JPS58138211A - Feeding of steam by boiler and steam accumulator and apparatus thereof - Google Patents

Abstract

PURPOSE:To enable the max. amount of heat to be recovered through the min. heat transmission area by control-operating a boiler as a hot-water boiler, storing the supplied water in the form of the max. pressure saturated steam, hot water, and the cold water having the min. saturation temperature, when steam is supplied from an accumulator. CONSTITUTION:A boiler 1 is operated as a hot-water boiler through the control by a throttle control valve 16, the hot water from an outlet pipe is made to pass through the valve 16 and sent into an upper space 18, which is filled with the max. pressure saturated steam, and the hot water 19 which stores heat in the lower part of the upper space and the min. pressure cold water 20 having a saturation temperature in an accumulator in the lowest part are stored in two layers, having the boundary surface 21 therebetween. A cylindrical body 22 is arranged in the accumulator 14, and thus the disturbance on the boundary surface is prevented by the rectification action. Steam is supplied into a turbine 5 from the upper space 18 in case of necessity, and the steam utilized as power is condensed in a condenser 7, and sent into a water supply tank 9, and heated in a heat exchanger 13, and is allowed to circulate into the lower part of the accumulator 14, and sent into the boiler 1 again.

Description

DETAILED DESCRIPTION OF THE INVENTION The present invention relates to a foam-free supply method and apparatus using a boiler and a foam-free accumulator.

There are a variety of systems that store thermal energy generated in a boiler in a non-foam accumulator and release it when necessary to supply the generated non-foam to various types of non-foam consumption equipment.
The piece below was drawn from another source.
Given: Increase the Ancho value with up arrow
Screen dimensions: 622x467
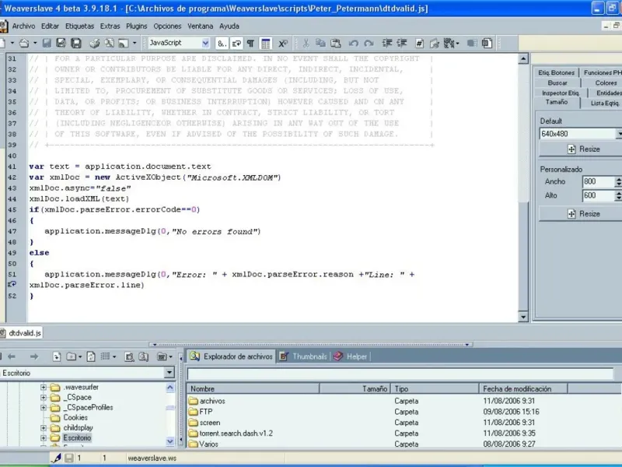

In order to cover the electric power supply system using diesel generators (IKs) used for diesel engines during special loads, a waste heat boiler is attached to recover the waste heat of the diesel engine, and the recovered thermal energy is The steam is stored in a non-capturing accumulator, and when the load is on two 7js, steam is released from the accumulator to drive a turbine generator, and the electric power from the turbine generator is supplied to the load.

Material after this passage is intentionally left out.